Your task: From the line that has "The width and" down to the last line of the data below, set down every line exactly, but none of the pictures.

Material provided:
++++++++++++++++++++

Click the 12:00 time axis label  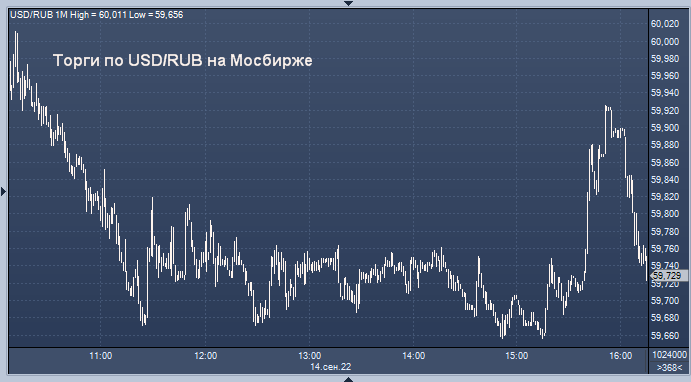(205, 356)
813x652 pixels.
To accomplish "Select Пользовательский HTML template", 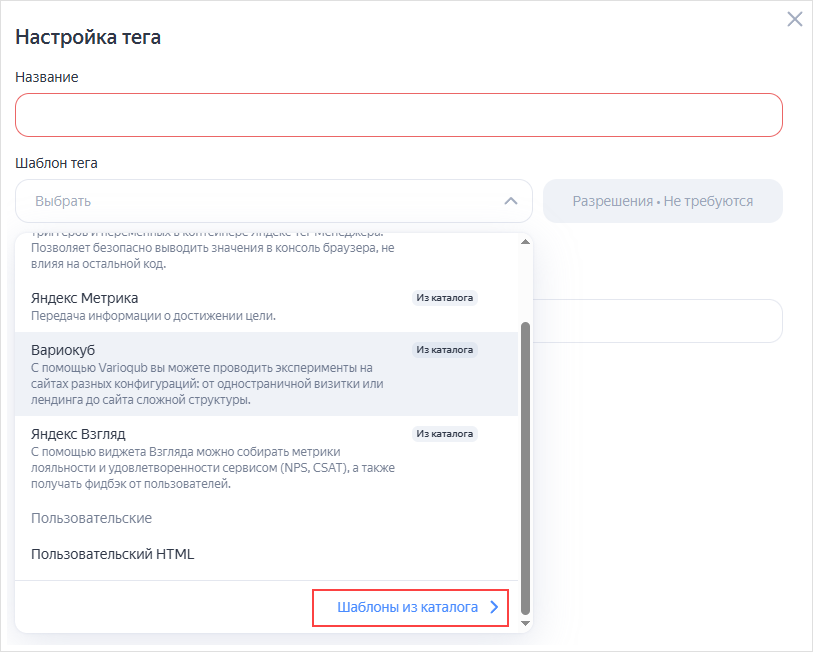I will [112, 554].
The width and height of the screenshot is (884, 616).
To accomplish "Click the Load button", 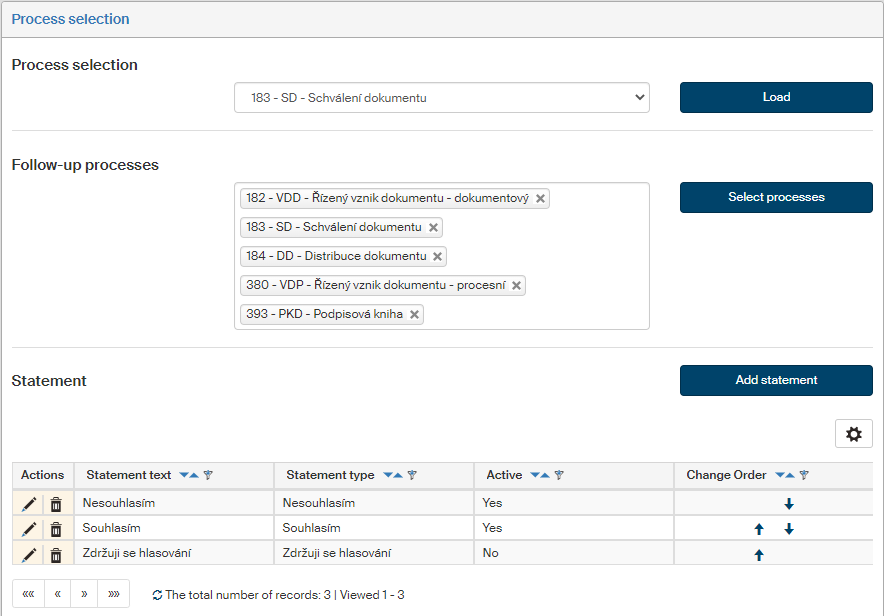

++++++++++++++++++++

Written solution:
The width and height of the screenshot is (884, 616).
To accomplish "Click the Load button", 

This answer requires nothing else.